Static: Wednesday, November 5, 2003
A D V E R T I S E M E N T
A D V E R T I S E M E N T
Coffee-Colored Blues

The Coffee Haus in Sundance Square, a popular local hangout for musicians, chess players, poets, and artists, seems to have finally bit the dust. The door’s locked and the windows are covered — but that has not silenced various rumors swirling around town about what took it under. Ex-employee Bobby Zanzucchi was at work there when a police officer and some suits showed up to shut it down. Zanzucchi said they taped up a notice saying the closure was due to unpaid taxes, but no such notice was visible when Static checked on Monday, and the IRS isn’t saying whether the suits — or the taxes — were theirs. What does seem clear is that the lease of the space by Coffee Haus is over. (Static was told months ago that the landlord, Sundance Square Management, was ditching Coffee Haus franchise owner Tom Gingrich and bringing in Starbucks.)

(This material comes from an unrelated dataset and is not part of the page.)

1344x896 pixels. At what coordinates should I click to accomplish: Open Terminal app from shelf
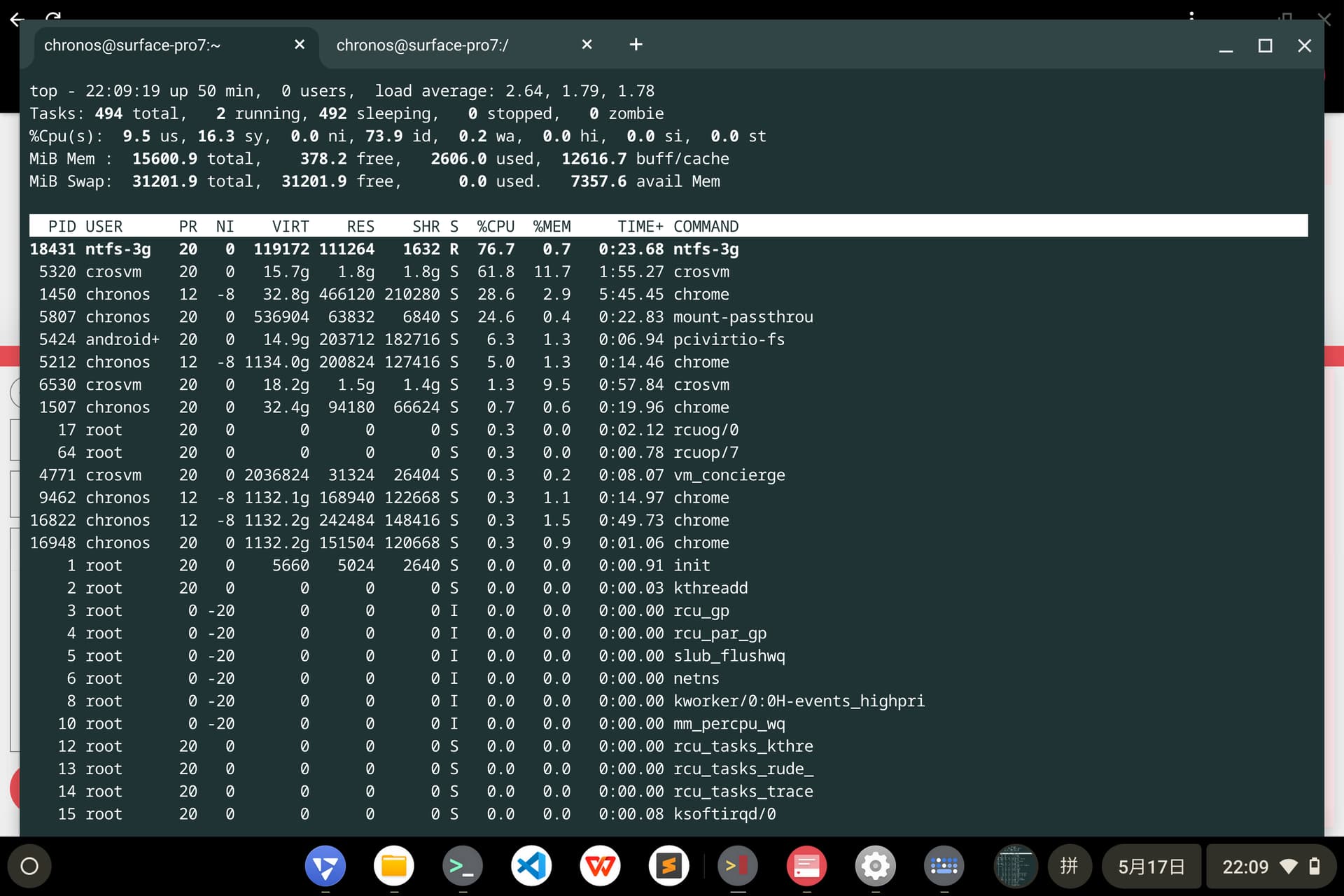[x=463, y=867]
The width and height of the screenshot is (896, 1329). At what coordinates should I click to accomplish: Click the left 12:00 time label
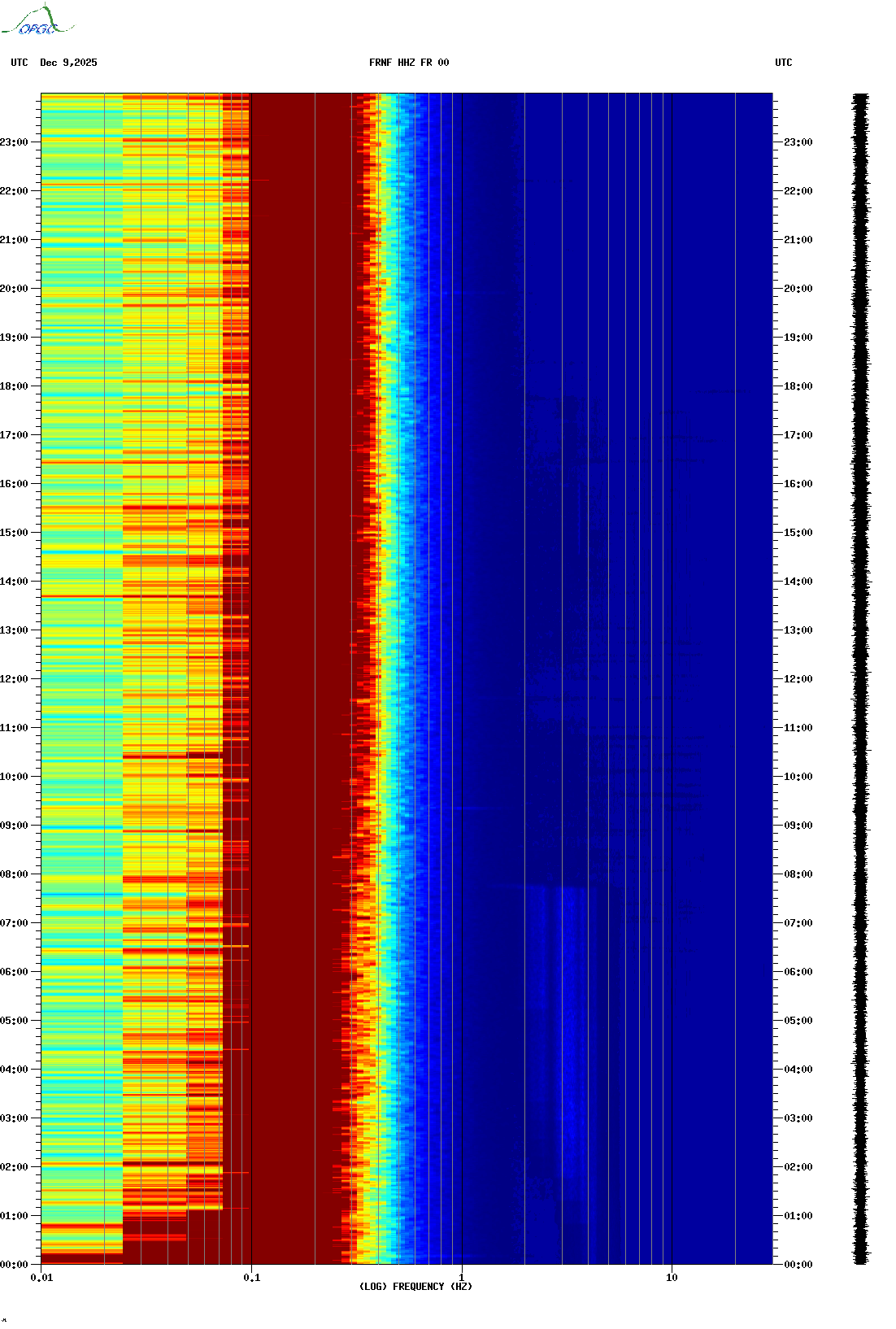[14, 679]
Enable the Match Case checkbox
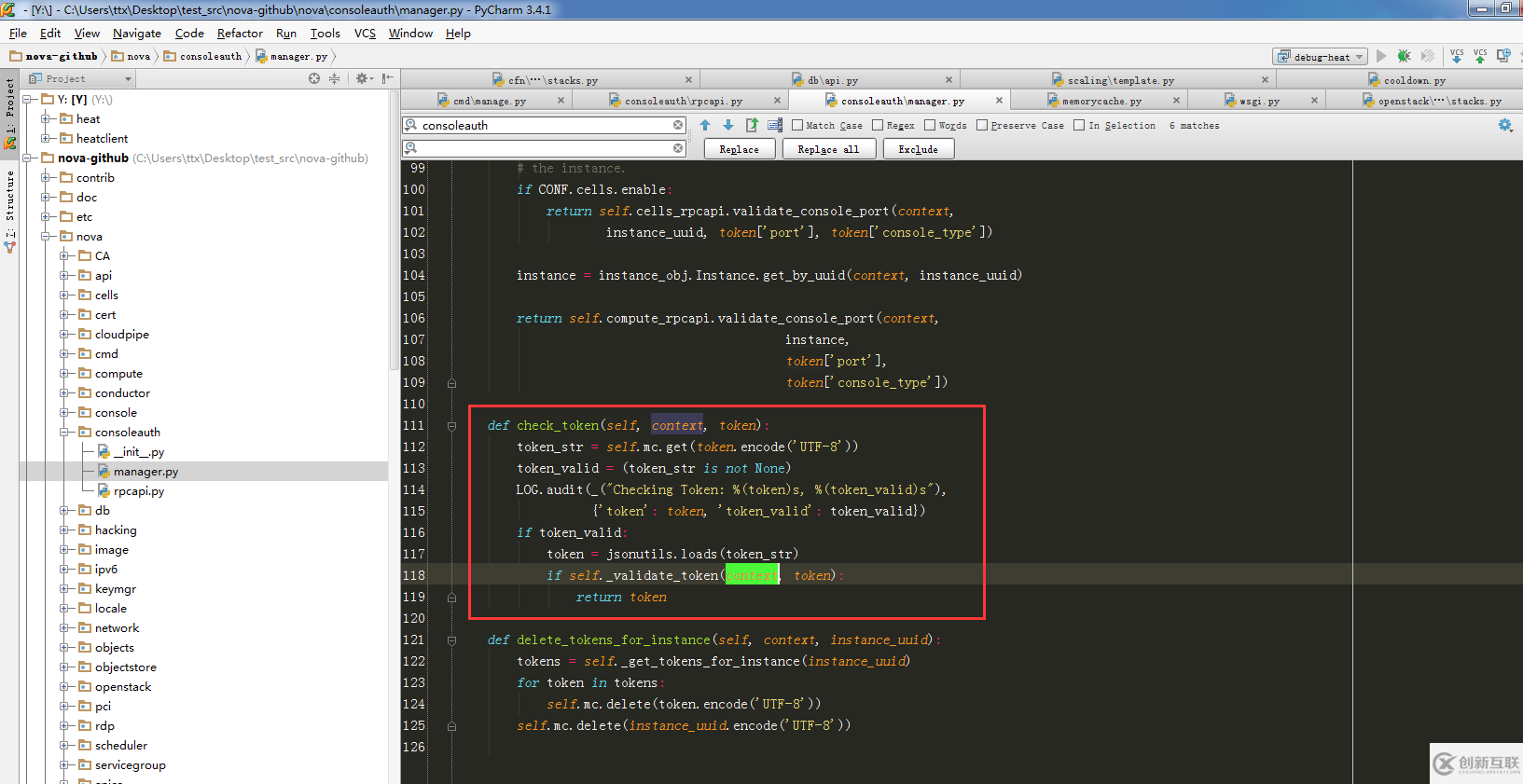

In the meantime, regular Coffee Haus customers are in mourning, complicated by caffeine withdrawal. Fan Wendy Hall said she and others would meet Tuesday night at another downtown watering hole to decide where to move their java-and-jive allegiance. As usual, neither Sundance management nor Gingrich returned Static’s calls. It’s enough to drive you to Nescafé.

Hauling out the Hardware

If the Katies Awards dinners get any longer, the Press Club of Dallas is going to have to start offering breakfast Jacks in addition to dinner. But who is Static to complain? Fort Worth Weekly staffers and freelancers — including a couple of dudes who violated their religion to put on ties — were among those who trekked to Addison (why, Lord?) and ponied up $75 a ticket (ditto) a couple of Saturdays ago and then voluntarily sat drinking for hours just waiting to see whether the emcees would mispronounce their names as winners. Eleven nominations and thousands of hours later, the Weekly table decamped with four of the weighty-lady statues. Betty Brink was a repeat winner in the Best Writer Portfolio category and took home a matching paperweight for best series, on sexual misconduct at the Carswell prison camp. Gayle Reaves’ deconstruction of city computer woes won in the government/political category, and freelancer/author Dan McGraw took honors in sports feature writing for his explanation of why minor-league sports are major business. Static apologizes for not waiting for results of the “Corporate Communications: Printed Media Kit” category, but this way at least we got out ahead of the fistfights. Those PR types get so uncouth after a few martinis.